* **Set problem 1**
Using the First Lien Term Loan excerpt, answer:
(a) On what date was the First Lien Credit Agreement entered into?
(b) Which entity served as administrative agent?
(c) What Applicable Rate applies to borrowings at the Base Rate?
* **Set problem 2**
Echo word for word the stretch of the First Lien Term Loan excerpt from "On August 6, 2019, HC" through "in the First Lien Credit Agreement.".

## Start Excerpt provided

First Lien Term Loan

 

On August 6, 2019, HC II, LLC, as initial borrower (prior to the debt assumption, as the “Initial Borrower”), the Issuer, as parent borrower (following the debt assumption, as the “Parent Borrower” and, together with the Initial Borrower, the “Borrowers”), certain subsidiaries of Omega and the Issuer as guarantors (the “Guarantors”) and Bank of America, N.A., as administrative agent (in such capacity, the “Administrative Agent”), entered into the First Lien Credit Agreement. Capitalized terms used in this description of the First Lien Credit Agreement but not defined herein have the meaning assigned to such terms in the First Lien Credit Agreement.

 

Borrowings under the First Lien Term Loan Facility will bear interest at a rate equal to, at the option of the Parent Borrower, either (i) the then applicable Eurocurrency Rate plus an Applicable Rate of 4.50% or (ii) the then applicable Base Rate plus an Applicable Rate of 3.50%; provided that, in each case, the respective Applicable Rates shall be subject to a 25 basis point step-down if either (x) the First Lien Net Leverage Ratio is less than or equal to 3.70:1.00 or (y) the Term B Loans have a B1 rating from Moody’s and a B rating from S&P. The Parent Borrower is also required to pay customary agency fees under the First Lien Credit Agreement.

## End Excerpt provided
## Start Dataset extract

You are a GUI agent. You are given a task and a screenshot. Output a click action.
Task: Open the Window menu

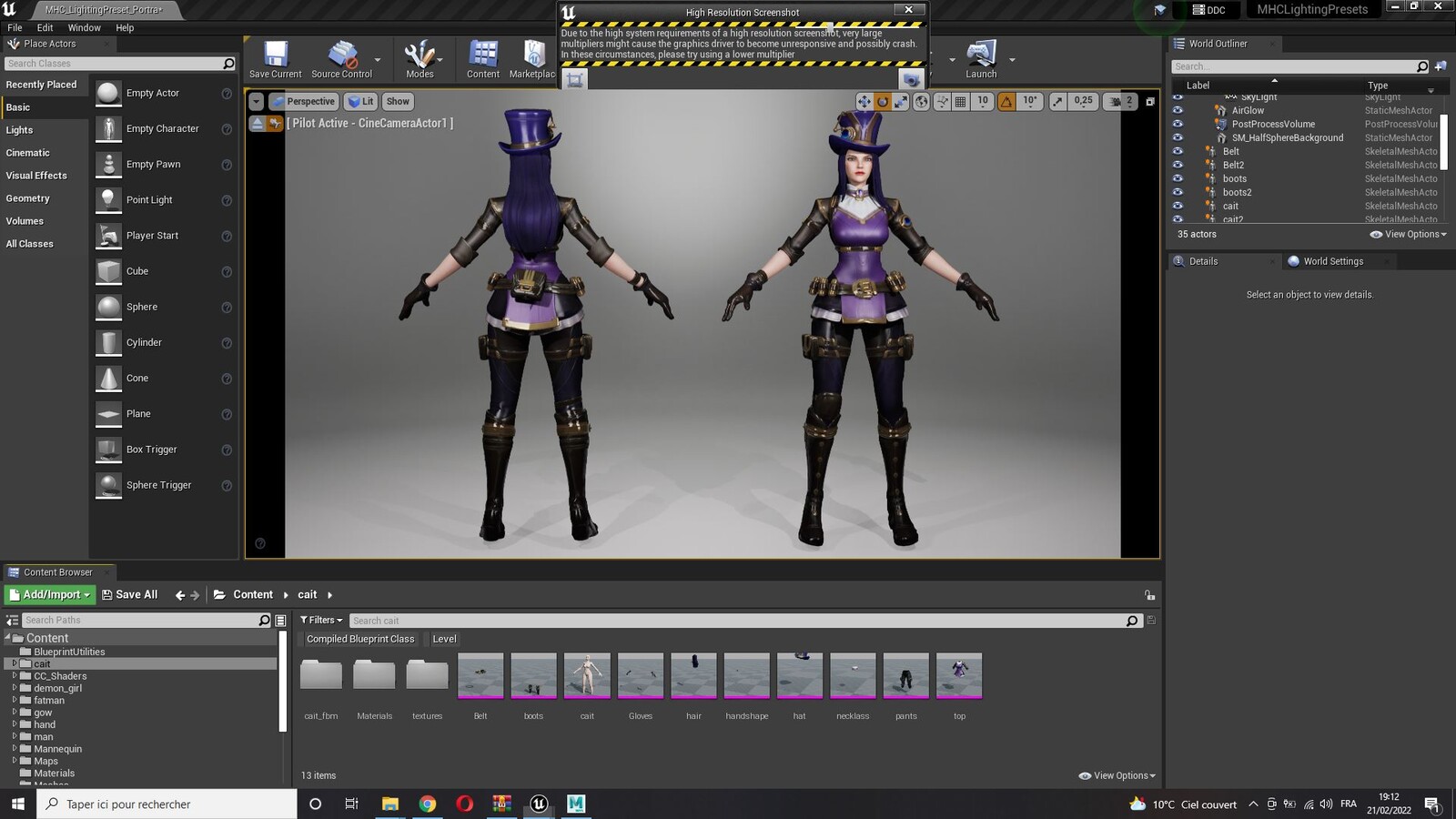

## End Dataset extract

* **Correct answer 1**
(a) August 6, 2019
(b) Bank of America, N.A.
(c) 3.50%

* **Correct answer 2**
On August 6, 2019, HC II, LLC, as initial borrower (prior to the debt assumption, as the “Initial Borrower”), the Issuer, as parent borrower (following the debt assumption, as the “Parent Borrower” and, together with the Initial Borrower, the “Borrowers”), certain subsidiaries of Omega and the Issuer as guarantors (the “Guarantors”) and Bank of America, N.A., as administrative agent (in such capacity, the “Administrative Agent”), entered into the First Lien Credit Agreement. Capitalized terms used in this description of the First Lien Credit Agreement but not defined herein have the meaning assigned to such terms in the First Lien Credit Agreement.